◆ WHAT NEEDS TO BE DONE
With pictures excluded, copy word for word the lines in the data below from the line containing "Open the address bar URL dropdown" through the line containing "This screenshot has width=1135, height=729.".

◆ RECORDS PROVIDED
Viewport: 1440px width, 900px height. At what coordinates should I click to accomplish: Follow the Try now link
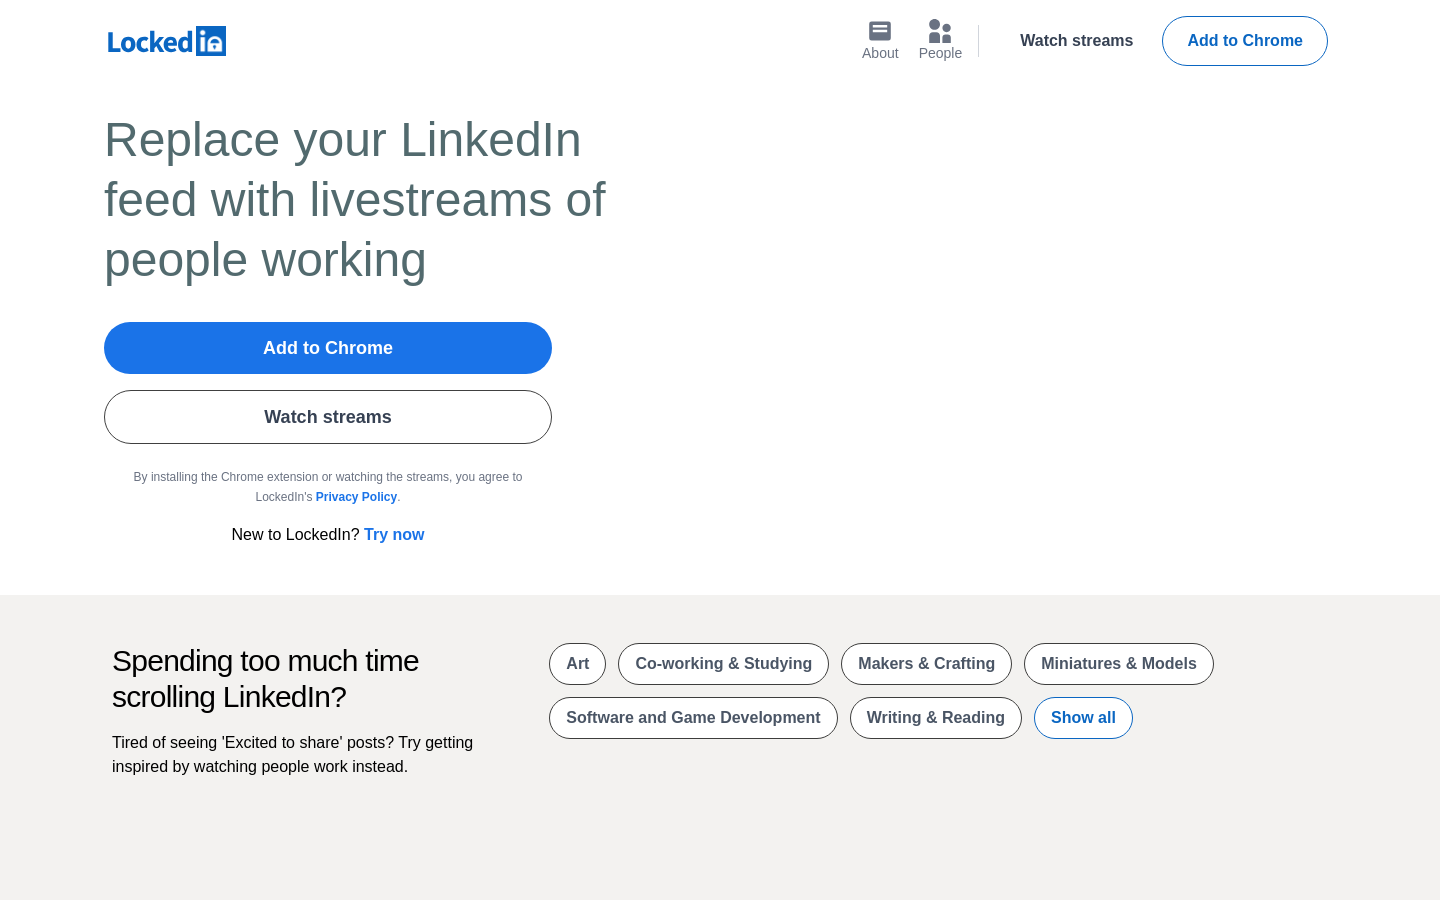pyautogui.click(x=394, y=535)
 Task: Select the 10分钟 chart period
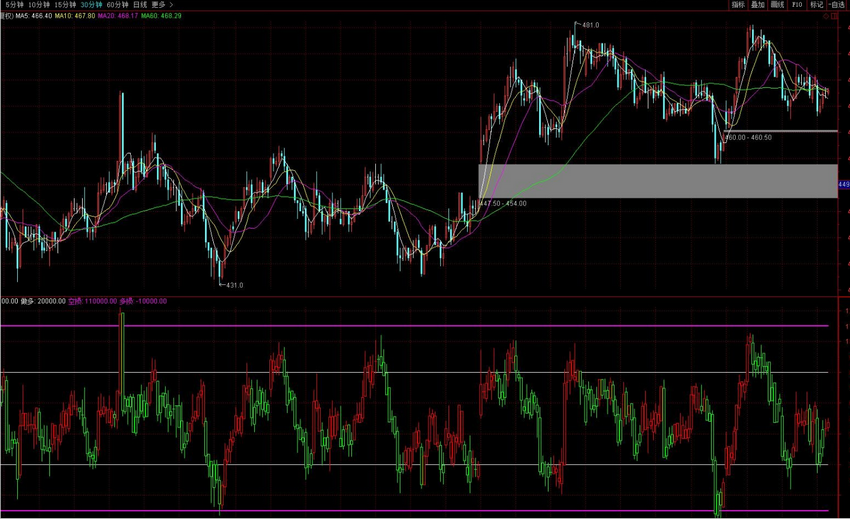click(x=39, y=5)
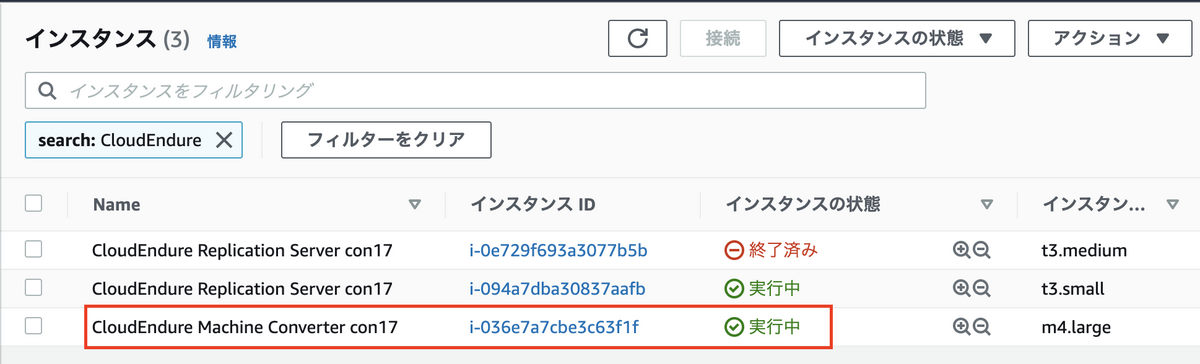Click the フィルターをクリア button
This screenshot has width=1200, height=364.
tap(386, 140)
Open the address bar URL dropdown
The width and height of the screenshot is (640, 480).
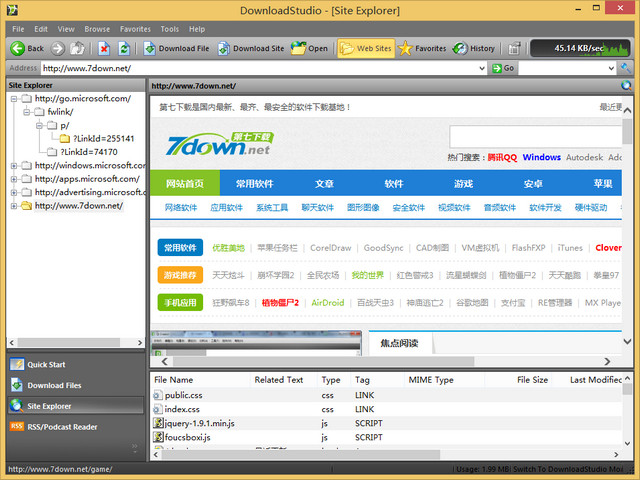[483, 68]
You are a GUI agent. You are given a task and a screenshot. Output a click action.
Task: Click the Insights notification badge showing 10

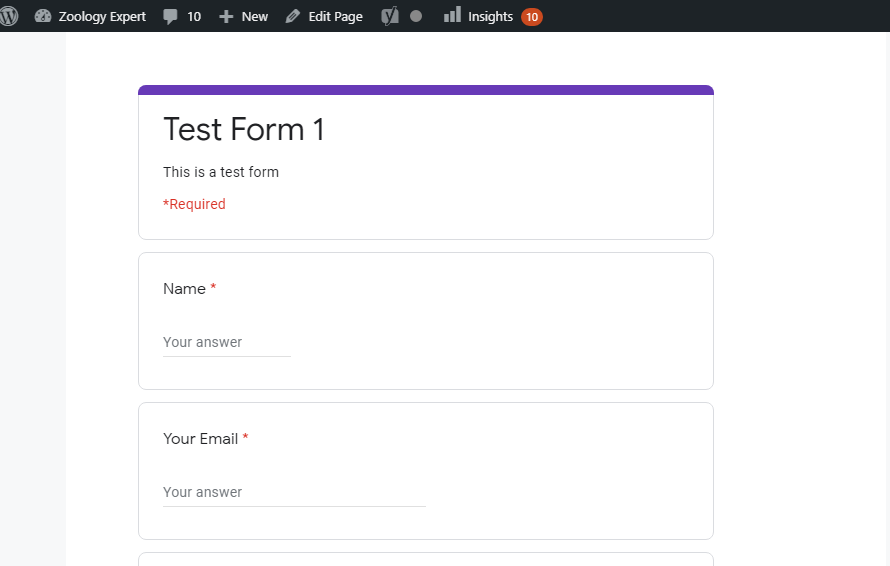(x=532, y=16)
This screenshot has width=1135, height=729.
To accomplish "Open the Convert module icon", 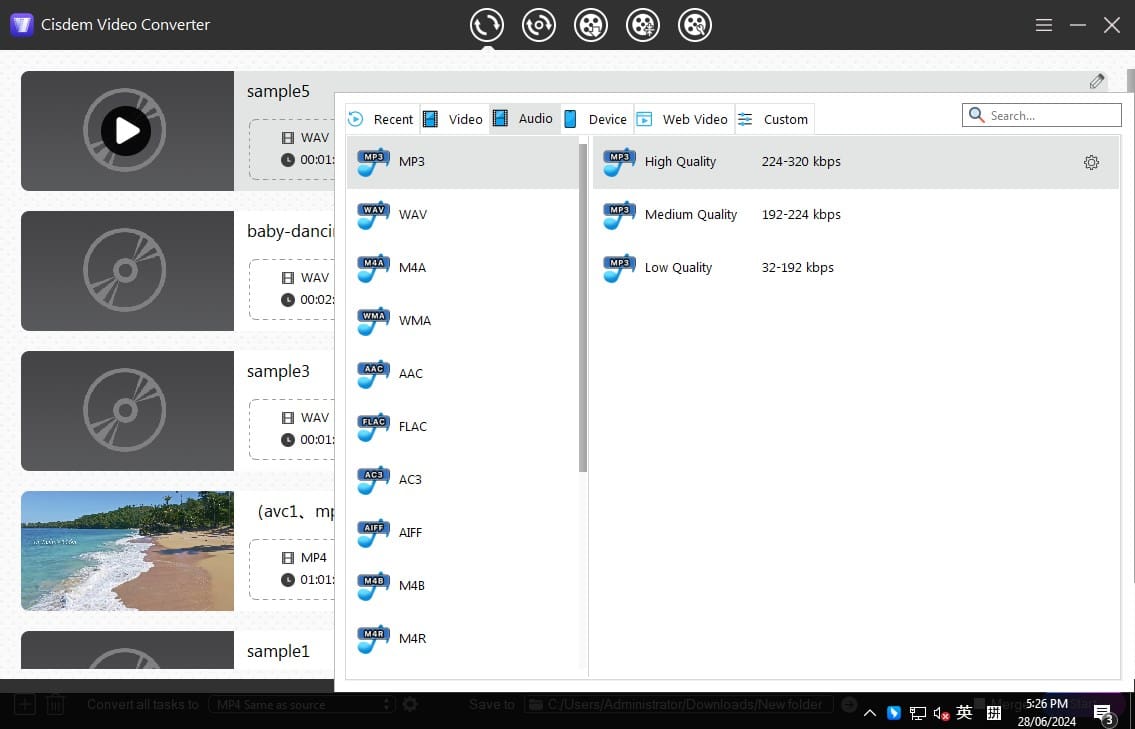I will [487, 25].
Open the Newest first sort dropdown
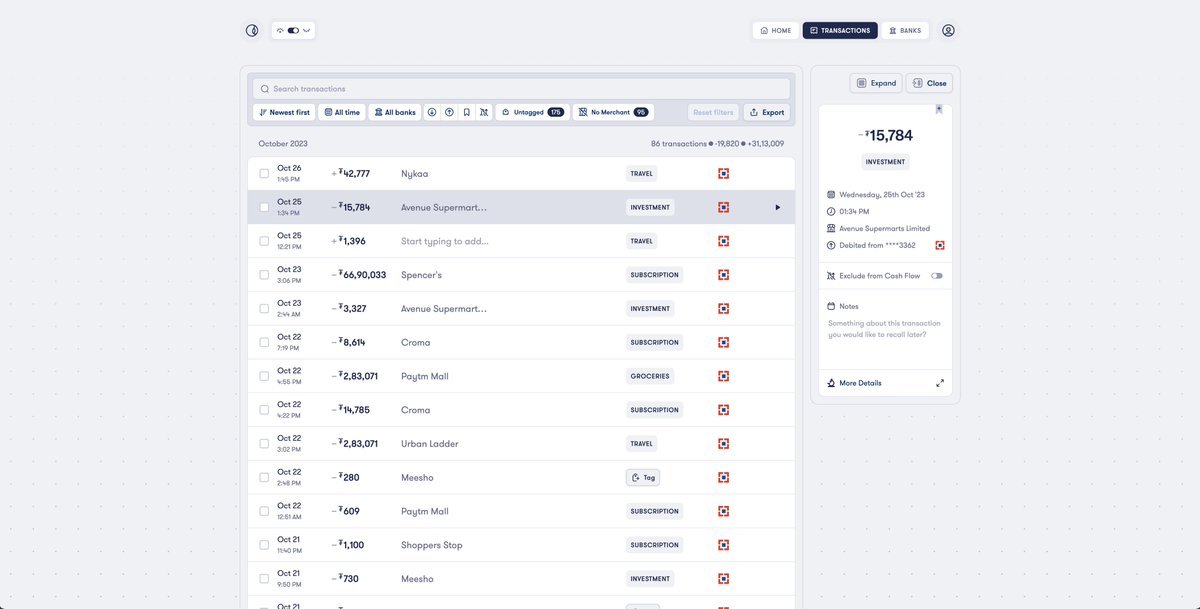Screen dimensions: 1200x609 [x=285, y=113]
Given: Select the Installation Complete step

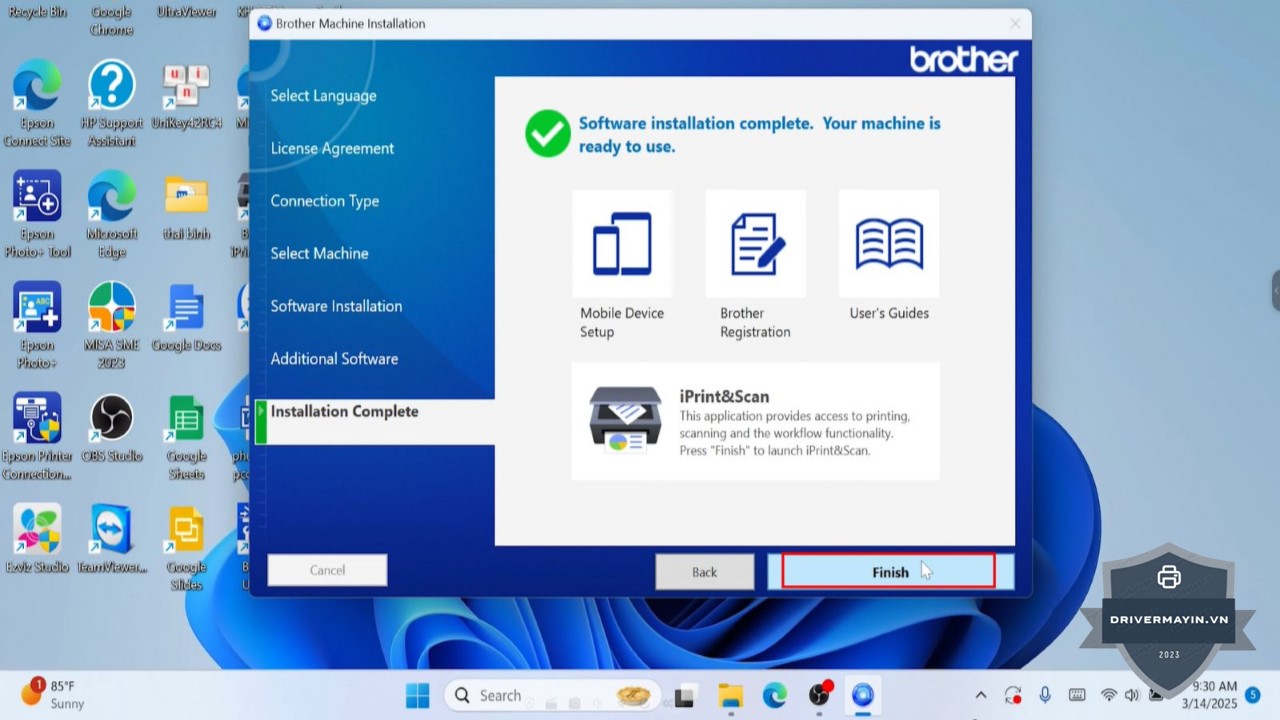Looking at the screenshot, I should (x=344, y=411).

◆ EXPECTED ANSWER
Open the address bar URL dropdown
The width and height of the screenshot is (640, 480).
[483, 68]
You are a GUI agent. You are given a task and a screenshot. Output a click action.
Task: Click the Insights notification badge showing 10

(x=532, y=16)
This screenshot has width=1135, height=729.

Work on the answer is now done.